There has been no let up in the buying of gold by China despite the continuous price falls this year. Gold imports via Hong Kong in October hit 130 tonnes, that was the second highest monthly total in history and a massive jump on the same month last year.

China’s imports through Hong Kong will easily top 1,200 tonnes in 2013. But these are just gold import figures that are made public. Gold also enters the Middle Kingdom through other trade routes that are not as scupulous with their data records, notably Shanghai.

2,000 tonnes in 2013

If you add these non-recorded gold imports then analysts say the total quantity of gold imported into China this year will top 2,000 tonnes. Why are they buying it? Nobody else seems to want gold right now. It’s the most unloved commodity outside of China.
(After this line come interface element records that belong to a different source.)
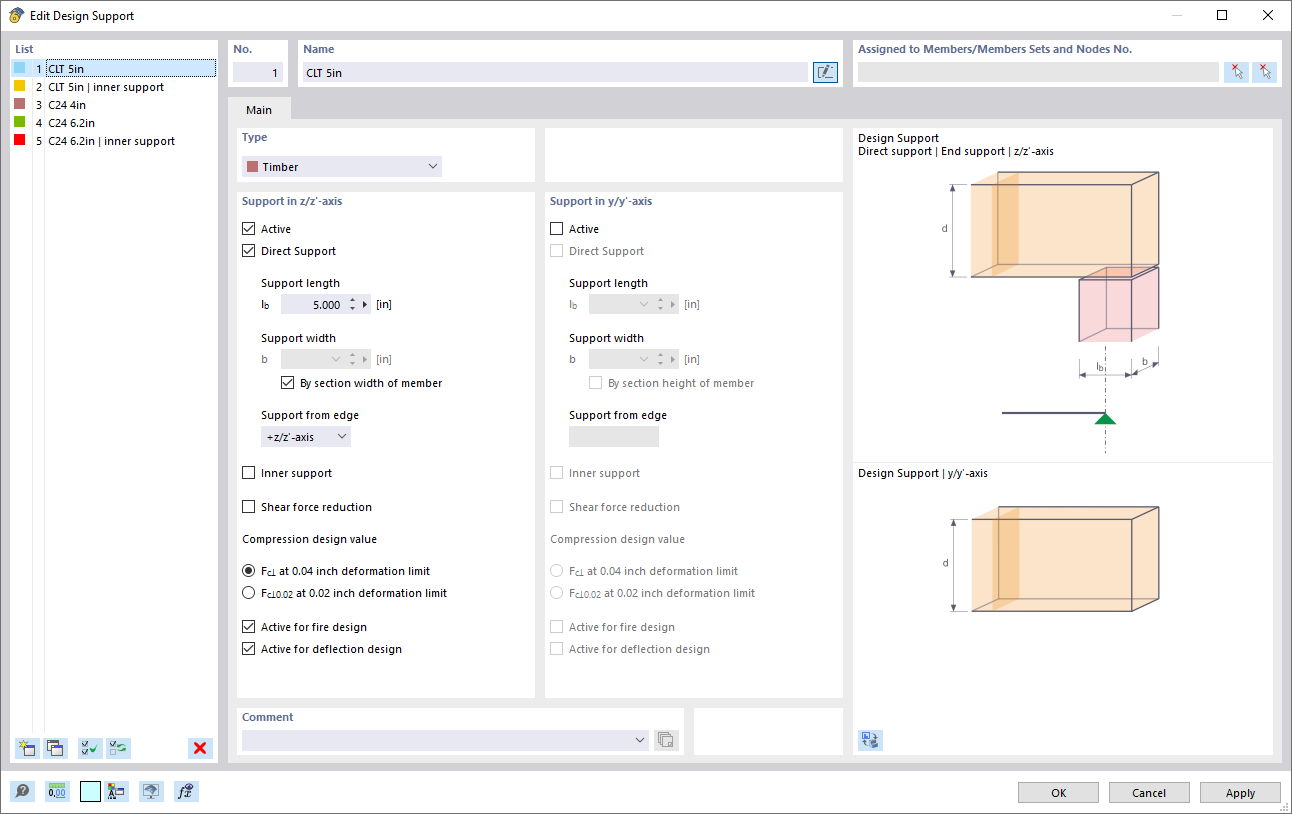Open the units and decimal places settings
1292x814 pixels.
(x=57, y=791)
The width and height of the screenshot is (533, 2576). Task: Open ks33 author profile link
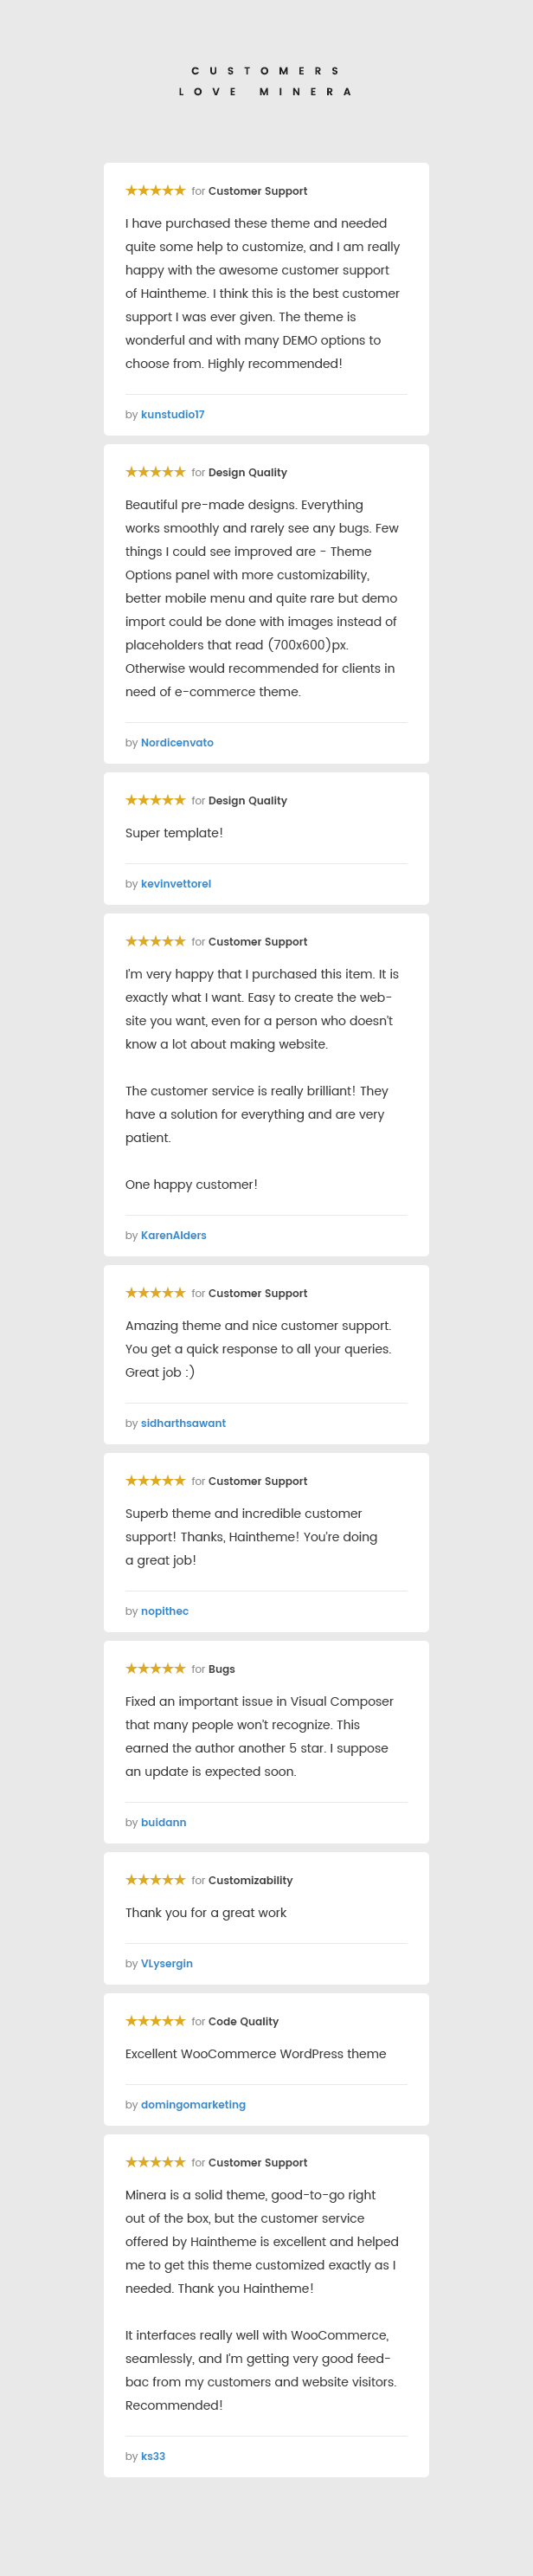point(153,2457)
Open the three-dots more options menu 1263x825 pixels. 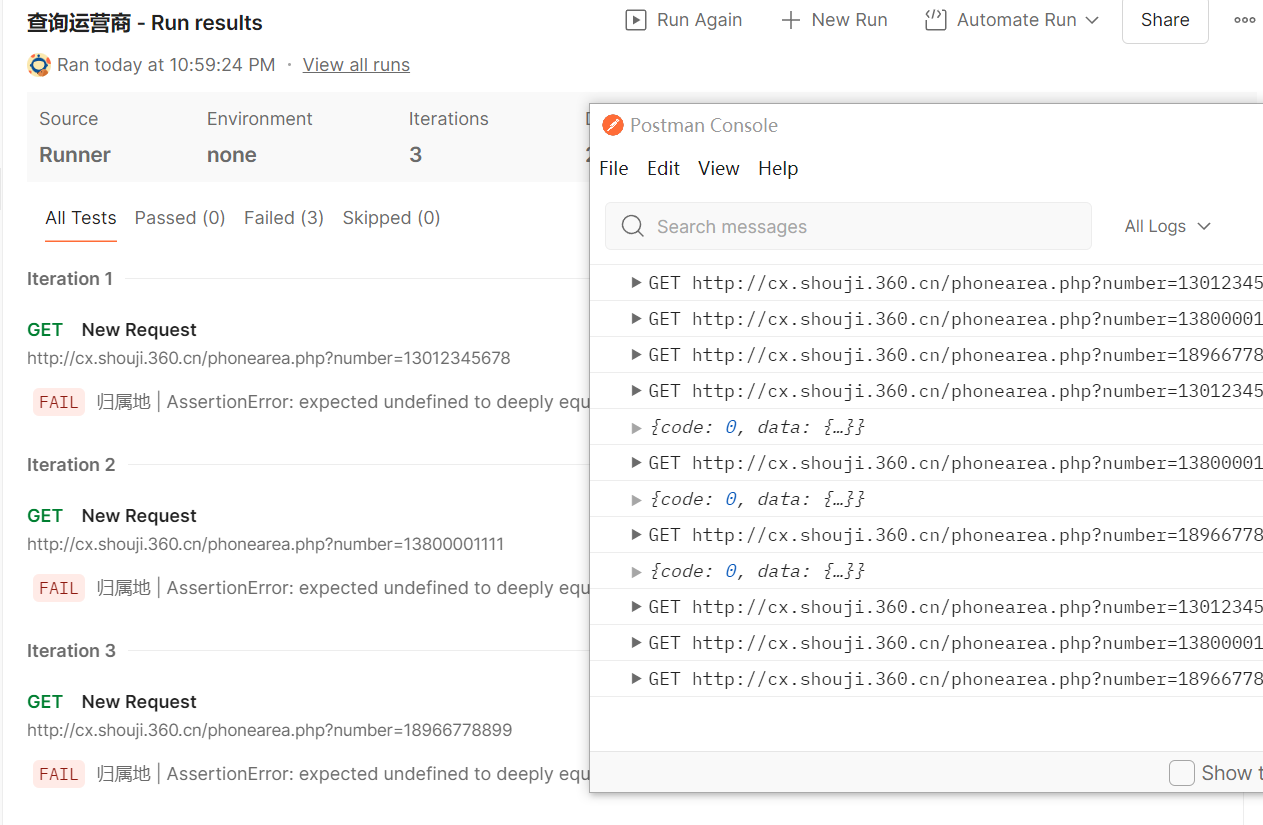[1244, 20]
Gold bullion is physically moving from the West to East out of London, Zurich and New York and into vaults in China. The gold is coming from sales by the big gold exchange traded funds as well as newly mined global production. China is a major gold producer itself but not a bar leaves the country.

At the current rate of consumption by China there will soon not be enough physical gold left for trading in the traditional markets for precious metals. There will be a massive supply crunch and that will mean only one thing for gold prices, they will go up.

This sort of explanation does not satisfy the day traders who comment on ArabianMoney and ask us to shut up about gold and re-focus on rising global stockmarkets (although they fell too yesterday). They are looking at what has happened in the past rather than considering the future outlook. Forgive us but that is not how investment works.

You have to use all the available information and facts, and a fair amount of imagination to project into the future. Exact timing is always impossible. Getting the broad trends right over the longer term is more than enough to become a highly successful investor.

Gold buying accelerating

If Chinese gold buying was slowing down then we would be concerned too about the outlook for precious metal prices but it is accelerating. That just brings the inevitable price squeeze closer.

The Chinese have a larger plan and that is for gold to underpin a global currency reset after another major financial crash that will start in bond markets when interest rates head up. That’s already started with US mortgage rates and the rising yields on Chinese government bonds.

The Chinese Government’s not-so-covert plan is to snap up as much gold as possible while the Fed has its foot on gold’s throat, and therefore be in a far stronger position to recover from the coming global bond market crisis. Retail buying by the Chinese ‘aunties’ is gold that can be confiscated later for official reserves. China knows the real value of gold.